ActiveRecord/Arel delete with joins?

Hello,

What’s the best/easiest way to write this delete statement using
ActiveRecord 3.1?

DELETE e1
FROM events e1
JOIN events e2
WHERE e1.subject_type = e2.subject_type
AND e1.subject_id = e2.subject_id
AND e1.origin_type = e2.origin_type
AND e1.origin_id = e2.origin_id
AND e1.id > e2.id

Thanks for the help.

On 28 October 2011 22:46, Christopher J. Bottaro [email protected]
wrote:

AND e1.origin_id = e2.origin_id
AND e1.id > e2.id

Not answering the question I am afraid, but I think it is unwise to
assume anything about the id sequence. Presumably here you are
assuming that id values are assigned in an increasing sequence, but I
don’t think this is necessarily guaranteed in the general case. I
think it might be better to use created_at, if that is what you really
mean. On the other hand if in reality you do not care which one you
delete and have the id test only to make sure that you delete only one
of them then please ignore my comment.

Since you are interested in the best way to code it (rather than just
hacking in the sql) then presumably it is something that happens
routimnely rather than some tidying up operation that you have to do
once. Would it not be possible using validations or similar to ensure
that the duplicate record situation does not happen in the first
place?

Colin

On Sat, Oct 29, 2011 at 4:31 AM, Colin L. [email protected]
wrote:

AND e1.subject_id = e2.subject_id
delete and have the id test only to make sure that you delete only one
of them then please ignore my comment.

Since you are interested in the best way to code it (rather than just
hacking in the sql) then presumably it is something that happens
routimnely rather than some tidying up operation that you have to do
once. Would it not be possible using validations or similar to ensure
that the duplicate record situation does not happen in the first
place?

Colin

Hmm. Interesting. On the one hand, I’m glad people are looking out for
each other and advice is given on best practices. On the other hand, I
forgot what it’s like to ask for help on the internet and have
everything
you do under heavy scrutiny :slight_smile:

Presumption incorrect. It is a one off and not routine code, but that
doesn’t stop me from wanting to learn how to better use AR/Arel. Also,
I
created a unique index as soon as I realized there were dupes and I
cleaned
them out. I also added validation (which isn’t guaranteed to work,
hence
the unique index in the db), and test cases/specs for the situation.

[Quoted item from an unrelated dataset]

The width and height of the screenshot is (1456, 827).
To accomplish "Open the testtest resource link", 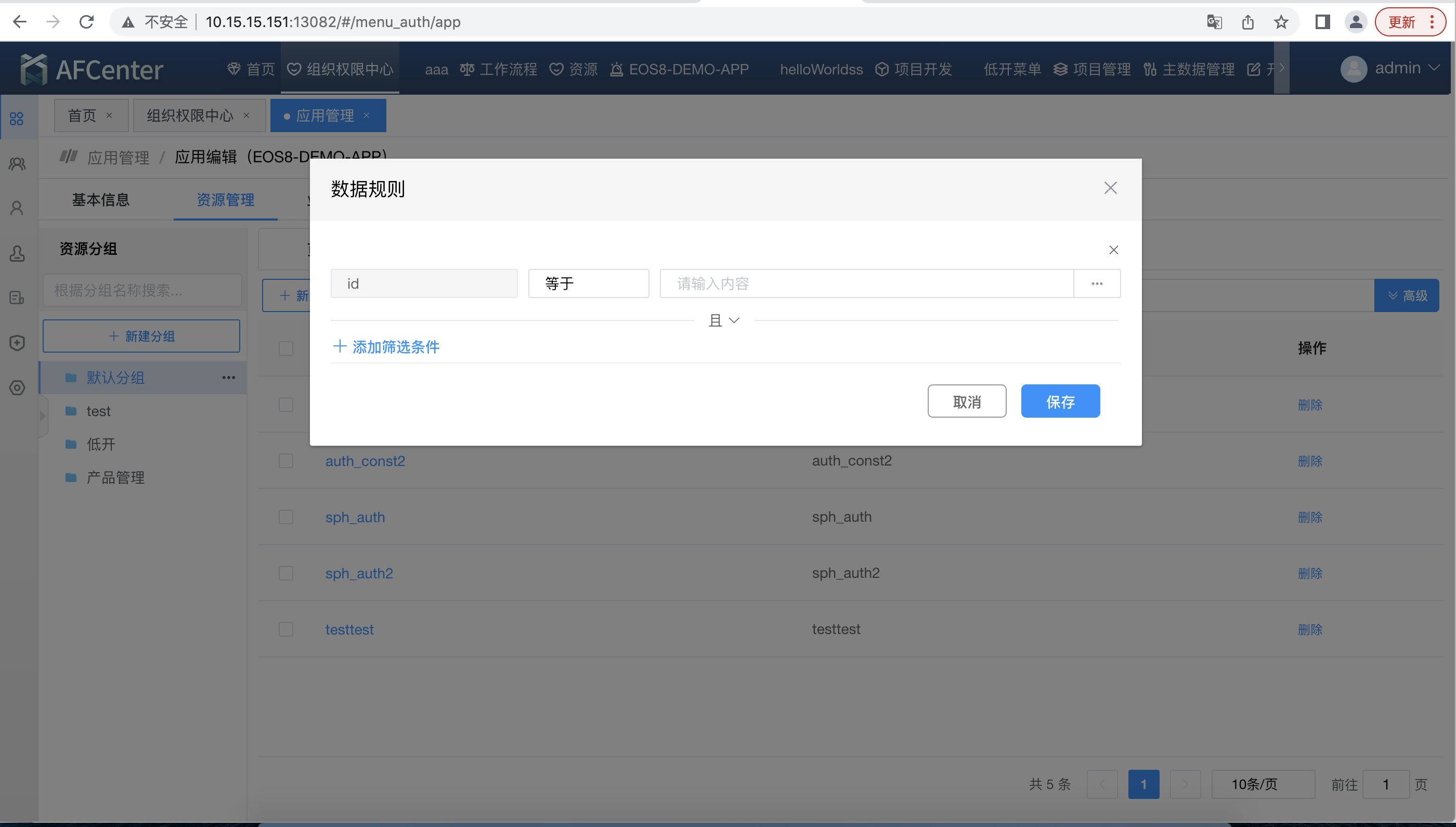I will point(349,629).
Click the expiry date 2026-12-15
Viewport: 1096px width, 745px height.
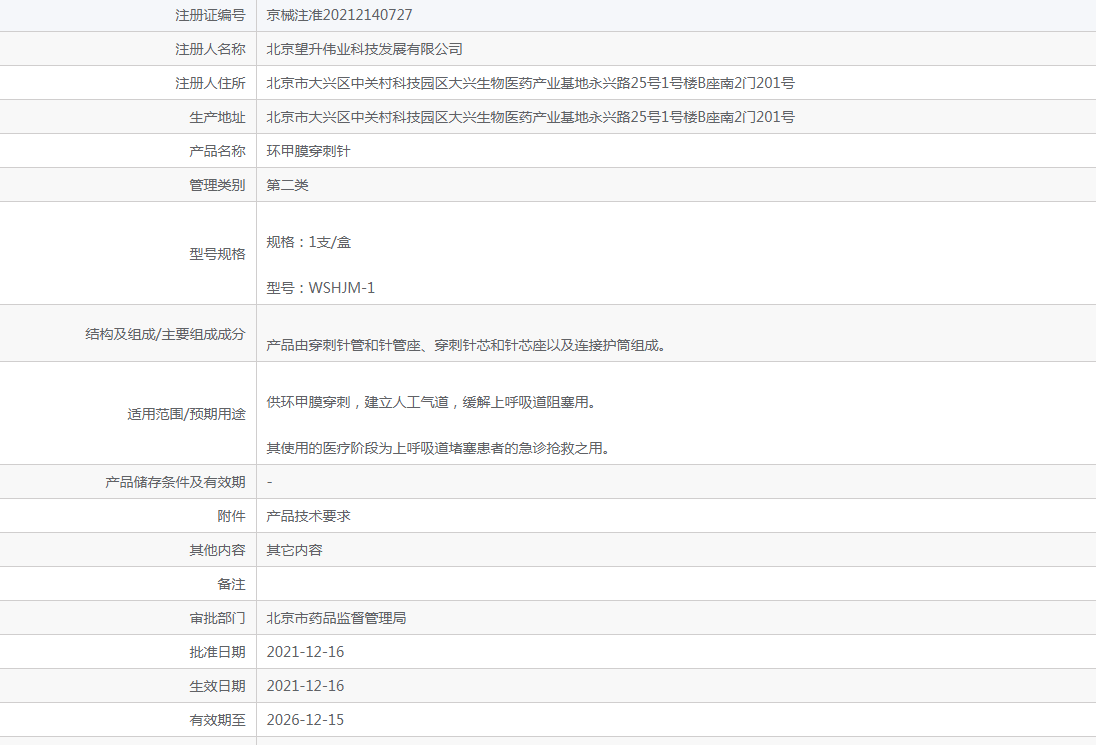[305, 720]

About the id vs created_at I disagree and consciously chose the former.
I
think either will work fine and it’s ok to make assumptions about the
uniqueness (for sure) and order (comfortably sure) of primary keys for a
given adapter. I’m familiar with the Postgres and MySQL adapters and I
know
they create unique, auto incrementing primary keys for each table.

That said, I am open to notion that I’m wrong or do not fully understand
something though, so

Thanks for the help,
– C

On Oct 29, 1:31am, Colin L. [email protected] wrote:

AND e1.subject_id = e2.subject_id
delete and have the id test only to make sure that you delete only one
of them then please ignore my comment.

Since you are interested in the best way to code it (rather than just
hacking in the sql) then presumably it is something that happens
routimnely rather than some tidying up operation that you have to do
once. Would it not be possible using validations or similar to ensure
that the duplicate record situation does not happen in the first
place?

All of this is true, and you should try these things before the
following.

You don’t need a join. You’re defining all your conditions on one
table just fine:

Event.where(:subject_type => e1.subject_type, … ).where(‘id > ?’,
e1.id).destroy_all

On Oct 29, 3:26pm, Kurt W. [email protected] wrote:

On Oct 29, 1:31am, Colin L. [email protected] wrote:
You don’t need a join. You’re defining all your conditions on one
table just fine:

Event.where(:subject_type => e1.subject_type, … ).where(‘id > ?’,
e1.id).destroy_all

This doesn’t do the same thing as the original query. This deletes all
the events which have the same subject_type etc as a specific event
e1, but created after e1, i.e. remove what you might consider
duplicates of the specific event e1. The original query on the other
hand deletes all duplicates, not only those that are duplicates of a
specific even.

Personally I would just use the raw sql in a call to delete_all. A
complicated use of arel isn’t necessarily “better” or easier to use
than sql (portability concerns aside, but then the whole idea that you
can move any significantly sized app just by changing a line in
database.yml is a bit of a myth anyway).

you could do something like

class Event < ..
  def self.duplicate_events
    event_alias = Event.arel_table.alias
    scoped.joins(event_alias).where(:subject_id =>

event_alias[:subject_id],
…).where(Event.arel_table[:id].gt(event_alias[:id]))
end
end

which gives you an Event.duplicate_events scope

unfortunately (at least with the version of ActiveRecord/Arel in rails
3.0.x you can’t do Event.duplicate_events.delete_all, because the bit
of Arel that deals with deletes always does “delete from blah” and
doesn’t allow you to say “delete t1 from t1 join t2, …”

Fred

On 29 October 2011 18:23, Christopher J. Bottaro
[email protected] wrote:

JOIN events e2
think it might be better to use created_at, if that is what you really

Colin

Hmm. Interesting. On the one hand, I’m glad people are looking out for
each other and advice is given on best practices. On the other hand, I
forgot what it’s like to ask for help on the internet and have everything
you do under heavy scrutiny :slight_smile:

I did start by apologising for not answering the question :slight_smile:
I suspect it may be that for maybe 50% of questions asked here the
best result for the OP is not to have his question directly answered
but to suggest alternative ways of approaching the problem. No I have
not done the research to prove that, it is just my feeling. To answer
a question by suggesting alternatives is therefore a perfectly valid,
and often helpful response.

Presumption incorrect. It is a one off and not routine code, but that
doesn’t stop me from wanting to learn how to better use AR/Arel. Also, I
created a unique index as soon as I realized there were dupes and I cleaned
them out. I also added validation (which isn’t guaranteed to work, hence
the unique index in the db), and test cases/specs for the situation.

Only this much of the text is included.